Nails are my thing and my life pretty much revolves around them; however, I'm also a struggling diabetic. I struggle to admit it's now my life, I struggle to skip that awesome dessert, and I struggle to understand why food (which was an emotional experience) has now become what feels like my enemy.
Two days before Christmas, while working in the salon, I found myself feeling very strange. I was aware yet felt this almost out of body and tingly feeling. It was as if someone had slipped a drug in my diet soda. A client suggested checking my sugar and it was 486. Needless to say that was a HUGE problem and I could no longer pretend that just because I wanted to eat things it meant I could.

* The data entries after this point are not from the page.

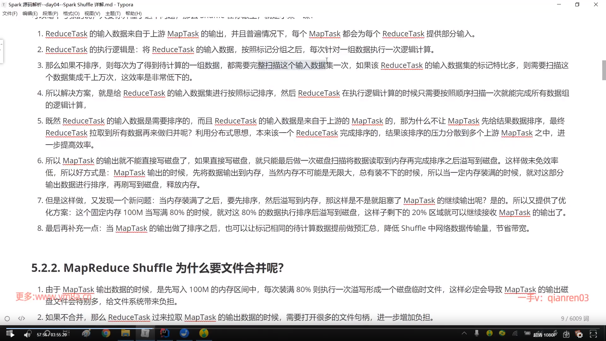Switch to Typora taskbar icon
606x341 pixels.
(x=145, y=333)
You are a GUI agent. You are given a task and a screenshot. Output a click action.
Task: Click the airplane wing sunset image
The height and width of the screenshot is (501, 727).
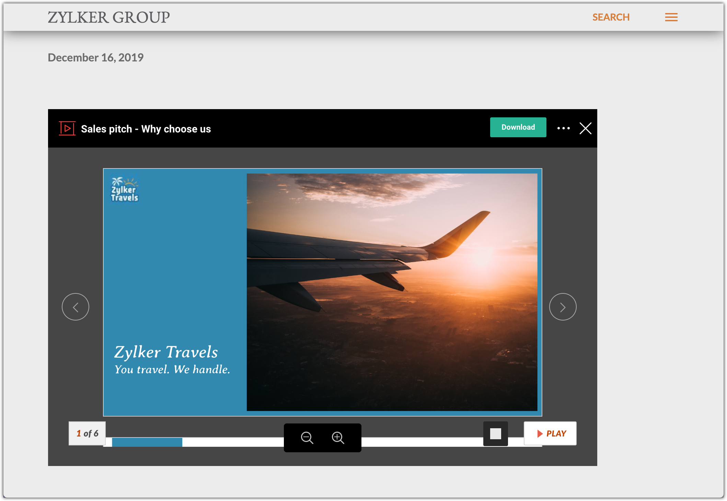coord(392,292)
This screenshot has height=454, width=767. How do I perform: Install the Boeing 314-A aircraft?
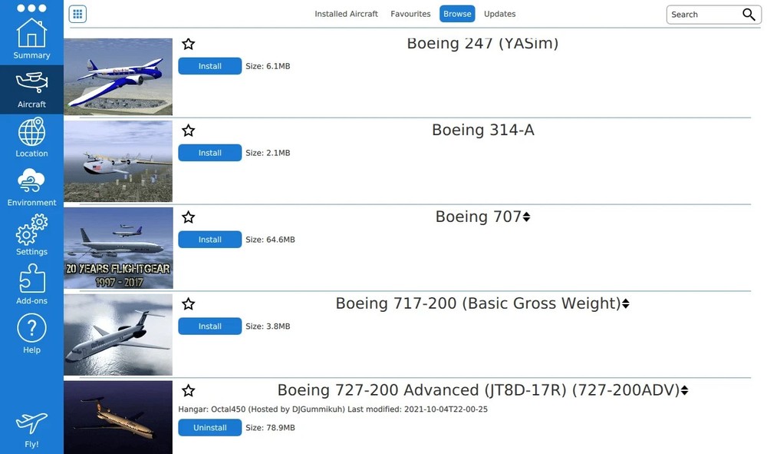[209, 152]
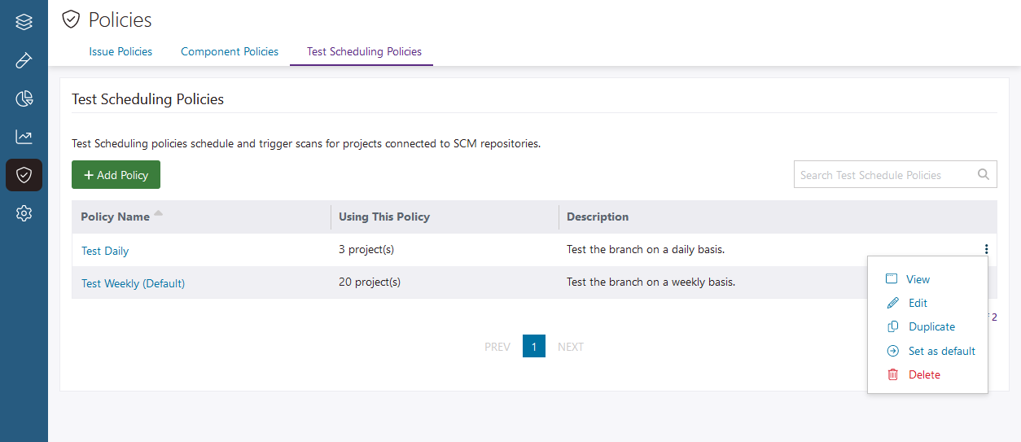Viewport: 1021px width, 442px height.
Task: Open the test tube icon in sidebar
Action: coord(24,60)
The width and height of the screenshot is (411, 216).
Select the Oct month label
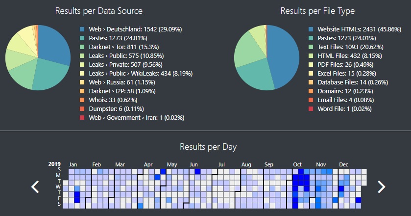[297, 164]
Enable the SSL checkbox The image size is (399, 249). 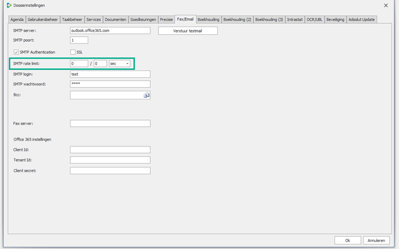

I'm sharing this with you because it could now or eventually affect you. I could have made some serious mistakes at work while my sugar was that high- it's equated with being very drunk. In addition to that, the chances of having a stroke right at the nail table were increased exponentially. In my mind having PCOS and being diabetic were things that were wrong with me, that I should be ashamed of. The weird thing being is that I don't think any less of others when they're diabetic, epileptic, or cancerous, etc. It's just part of life and the struggle to survive the hand you're dealt.This year, let’s own our personal journey along with our nail journey and be proud of the successes in both.
Today I threw some things that sounded good together for breakfast. My son thought it was delicious and is really proud of me for creating something healthy. I may always like my nails to be more complicated than my recipes; however, I’m learning to take pride in both!